* _About this task_:
In the Electrovibe Mini build thread below, why does the builder say the pedal has to be quiet?
Source extract START
# PedalPCB Electrovibe Mini



## fig (Apr 30, 2022)

What a sweet pedal! A really fun build with no hiccups. I used Adafruit low-profile feather headers. Perfect fit! The LDRs are matched and BIAS is set to ear. It's a quiet pedal, which given the effect, it _has_ to be. I had several ideas for graphics but none made the enclosure (meh). The vibe is strong and full, as is the phase mode. All controls are full sweep and _mostly_ useable (subjective).
The 3PDT switch board ended up below the main board and pin headers made the connection nice and neat!



















Build one!


----------



## jubal81 (Apr 30, 2022)

Sausage and beans. Yum.
What LDRs did you use? Haven't gotten around to mine and I need to do it.


----------



## Harry Klippton (Apr 30, 2022)

Pink led, those r o u n d caps, uhhhh 🥵🥵🥵🥵🥵🥵🥵🥵


----------



## fig (Apr 30, 2022)

jubal81 said:


> Sausage and beans. Yum.
> What LDRs did you use? Haven't gotten around to mine and I need to do it.
Source extract END
Supplied material START
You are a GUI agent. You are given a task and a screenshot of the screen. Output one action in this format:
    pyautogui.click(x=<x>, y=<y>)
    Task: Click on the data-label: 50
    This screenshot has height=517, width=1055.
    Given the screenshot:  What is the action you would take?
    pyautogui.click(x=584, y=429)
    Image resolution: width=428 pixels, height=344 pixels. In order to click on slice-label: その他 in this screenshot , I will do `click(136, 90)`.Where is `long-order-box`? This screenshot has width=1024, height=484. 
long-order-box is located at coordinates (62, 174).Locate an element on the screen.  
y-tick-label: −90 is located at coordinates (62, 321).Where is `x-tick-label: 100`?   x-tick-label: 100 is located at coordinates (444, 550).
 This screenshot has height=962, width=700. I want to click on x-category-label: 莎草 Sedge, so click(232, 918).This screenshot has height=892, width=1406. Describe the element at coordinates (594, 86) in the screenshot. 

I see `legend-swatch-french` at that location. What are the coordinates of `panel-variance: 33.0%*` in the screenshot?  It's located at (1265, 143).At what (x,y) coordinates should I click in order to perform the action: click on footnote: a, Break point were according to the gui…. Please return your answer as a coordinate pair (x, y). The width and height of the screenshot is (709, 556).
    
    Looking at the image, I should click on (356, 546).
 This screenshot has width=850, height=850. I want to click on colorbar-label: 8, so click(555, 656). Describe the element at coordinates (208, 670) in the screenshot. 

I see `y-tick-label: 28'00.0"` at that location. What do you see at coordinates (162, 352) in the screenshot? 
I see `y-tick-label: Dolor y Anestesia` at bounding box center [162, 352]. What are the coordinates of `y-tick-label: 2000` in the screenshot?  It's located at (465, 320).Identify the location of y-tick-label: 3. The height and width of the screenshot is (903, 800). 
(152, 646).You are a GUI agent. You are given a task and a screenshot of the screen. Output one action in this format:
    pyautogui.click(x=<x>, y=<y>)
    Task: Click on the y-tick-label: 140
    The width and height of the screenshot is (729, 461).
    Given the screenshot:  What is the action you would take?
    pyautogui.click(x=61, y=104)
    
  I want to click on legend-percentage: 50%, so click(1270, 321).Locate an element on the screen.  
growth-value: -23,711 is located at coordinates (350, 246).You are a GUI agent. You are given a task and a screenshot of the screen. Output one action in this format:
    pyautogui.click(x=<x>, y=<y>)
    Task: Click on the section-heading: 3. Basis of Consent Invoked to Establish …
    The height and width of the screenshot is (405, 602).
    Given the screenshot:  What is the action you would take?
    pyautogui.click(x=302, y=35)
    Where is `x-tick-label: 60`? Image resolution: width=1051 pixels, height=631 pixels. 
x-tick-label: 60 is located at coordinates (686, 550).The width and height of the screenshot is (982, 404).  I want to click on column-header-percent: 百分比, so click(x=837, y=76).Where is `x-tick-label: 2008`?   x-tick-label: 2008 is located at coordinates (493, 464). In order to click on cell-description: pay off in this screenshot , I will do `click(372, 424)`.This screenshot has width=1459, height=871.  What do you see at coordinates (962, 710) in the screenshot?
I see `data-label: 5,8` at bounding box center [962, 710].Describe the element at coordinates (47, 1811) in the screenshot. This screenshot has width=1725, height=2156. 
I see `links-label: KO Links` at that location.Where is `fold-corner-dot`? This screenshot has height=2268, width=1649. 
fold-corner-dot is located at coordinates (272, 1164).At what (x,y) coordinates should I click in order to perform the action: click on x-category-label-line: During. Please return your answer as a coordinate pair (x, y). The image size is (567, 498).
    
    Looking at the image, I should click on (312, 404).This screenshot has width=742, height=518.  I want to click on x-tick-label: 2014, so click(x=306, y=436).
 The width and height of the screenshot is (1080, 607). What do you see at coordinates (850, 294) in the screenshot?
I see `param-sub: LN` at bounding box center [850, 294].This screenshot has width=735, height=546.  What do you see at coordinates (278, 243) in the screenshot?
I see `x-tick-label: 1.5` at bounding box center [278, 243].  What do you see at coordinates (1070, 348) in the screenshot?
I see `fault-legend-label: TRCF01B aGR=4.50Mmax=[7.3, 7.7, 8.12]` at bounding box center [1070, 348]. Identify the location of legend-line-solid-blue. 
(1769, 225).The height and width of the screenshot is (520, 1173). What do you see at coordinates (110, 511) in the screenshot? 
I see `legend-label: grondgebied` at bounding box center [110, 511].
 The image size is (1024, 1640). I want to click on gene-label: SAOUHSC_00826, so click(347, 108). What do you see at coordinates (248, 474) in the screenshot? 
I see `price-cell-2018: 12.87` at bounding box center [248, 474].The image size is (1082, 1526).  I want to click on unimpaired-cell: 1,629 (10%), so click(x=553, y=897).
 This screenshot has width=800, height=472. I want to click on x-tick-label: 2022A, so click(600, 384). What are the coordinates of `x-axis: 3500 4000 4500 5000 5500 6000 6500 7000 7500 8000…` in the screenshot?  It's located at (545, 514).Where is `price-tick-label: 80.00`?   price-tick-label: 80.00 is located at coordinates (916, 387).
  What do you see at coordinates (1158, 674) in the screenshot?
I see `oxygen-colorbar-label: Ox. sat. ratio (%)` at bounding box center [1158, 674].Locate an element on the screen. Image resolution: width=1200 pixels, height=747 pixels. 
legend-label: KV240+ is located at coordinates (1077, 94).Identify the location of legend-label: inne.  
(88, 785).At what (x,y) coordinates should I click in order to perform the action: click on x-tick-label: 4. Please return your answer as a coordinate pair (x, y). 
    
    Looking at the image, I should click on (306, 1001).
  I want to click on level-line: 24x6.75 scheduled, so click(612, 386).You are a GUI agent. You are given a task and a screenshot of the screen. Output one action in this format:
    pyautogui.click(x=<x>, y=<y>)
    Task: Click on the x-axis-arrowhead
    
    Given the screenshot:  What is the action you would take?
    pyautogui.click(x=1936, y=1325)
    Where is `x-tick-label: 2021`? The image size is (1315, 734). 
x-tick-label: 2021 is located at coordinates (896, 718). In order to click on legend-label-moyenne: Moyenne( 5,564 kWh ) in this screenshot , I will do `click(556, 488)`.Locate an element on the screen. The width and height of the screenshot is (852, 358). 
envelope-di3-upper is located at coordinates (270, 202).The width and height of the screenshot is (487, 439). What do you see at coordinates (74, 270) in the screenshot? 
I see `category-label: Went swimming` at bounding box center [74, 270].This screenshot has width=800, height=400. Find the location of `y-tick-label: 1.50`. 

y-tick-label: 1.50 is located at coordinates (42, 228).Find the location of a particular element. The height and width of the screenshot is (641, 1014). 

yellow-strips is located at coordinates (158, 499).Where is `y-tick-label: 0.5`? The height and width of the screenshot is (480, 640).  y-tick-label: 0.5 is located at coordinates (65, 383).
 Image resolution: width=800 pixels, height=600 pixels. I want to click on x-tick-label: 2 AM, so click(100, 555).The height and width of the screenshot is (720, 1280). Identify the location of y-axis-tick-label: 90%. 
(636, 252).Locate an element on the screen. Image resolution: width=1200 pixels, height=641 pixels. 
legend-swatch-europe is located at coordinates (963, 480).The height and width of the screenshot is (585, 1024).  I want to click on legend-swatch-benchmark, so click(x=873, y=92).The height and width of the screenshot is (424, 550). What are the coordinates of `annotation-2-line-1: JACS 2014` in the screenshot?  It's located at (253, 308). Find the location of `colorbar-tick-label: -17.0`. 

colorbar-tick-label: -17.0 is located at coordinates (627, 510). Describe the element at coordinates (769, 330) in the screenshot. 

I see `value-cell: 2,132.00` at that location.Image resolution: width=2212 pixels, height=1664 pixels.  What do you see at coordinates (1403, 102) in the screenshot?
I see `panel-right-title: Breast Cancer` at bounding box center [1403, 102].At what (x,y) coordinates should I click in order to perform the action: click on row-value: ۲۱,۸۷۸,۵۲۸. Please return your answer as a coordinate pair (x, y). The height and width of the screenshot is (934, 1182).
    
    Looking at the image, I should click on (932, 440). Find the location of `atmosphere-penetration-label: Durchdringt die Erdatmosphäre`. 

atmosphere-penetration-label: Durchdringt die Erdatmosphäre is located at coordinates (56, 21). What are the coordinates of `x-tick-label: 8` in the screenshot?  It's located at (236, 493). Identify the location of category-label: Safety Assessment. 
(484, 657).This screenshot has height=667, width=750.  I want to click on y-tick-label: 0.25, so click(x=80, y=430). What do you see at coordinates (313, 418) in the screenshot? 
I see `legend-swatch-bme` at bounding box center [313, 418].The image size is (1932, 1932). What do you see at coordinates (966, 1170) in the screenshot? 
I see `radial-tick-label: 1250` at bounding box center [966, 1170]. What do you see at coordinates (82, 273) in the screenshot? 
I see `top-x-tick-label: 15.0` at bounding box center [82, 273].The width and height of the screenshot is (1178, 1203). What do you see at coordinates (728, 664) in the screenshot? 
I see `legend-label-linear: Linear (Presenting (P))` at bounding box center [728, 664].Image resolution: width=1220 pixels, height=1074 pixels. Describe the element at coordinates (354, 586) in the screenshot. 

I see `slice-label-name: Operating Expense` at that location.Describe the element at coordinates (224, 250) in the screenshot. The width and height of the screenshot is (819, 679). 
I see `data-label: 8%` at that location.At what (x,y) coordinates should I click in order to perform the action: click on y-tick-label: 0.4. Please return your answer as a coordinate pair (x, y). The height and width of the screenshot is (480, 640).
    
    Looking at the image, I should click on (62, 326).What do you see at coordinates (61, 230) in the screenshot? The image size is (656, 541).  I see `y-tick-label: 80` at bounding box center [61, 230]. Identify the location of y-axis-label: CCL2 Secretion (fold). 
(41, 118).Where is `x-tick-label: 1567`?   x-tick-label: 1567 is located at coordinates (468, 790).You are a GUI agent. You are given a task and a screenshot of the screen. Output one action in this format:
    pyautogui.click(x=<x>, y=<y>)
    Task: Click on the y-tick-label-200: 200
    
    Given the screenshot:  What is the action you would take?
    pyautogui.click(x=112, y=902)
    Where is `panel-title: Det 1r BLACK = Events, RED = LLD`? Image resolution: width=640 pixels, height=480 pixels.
Supplied material END
* _Result_:
The builder says the pedal has to be quiet because of the effect it produces.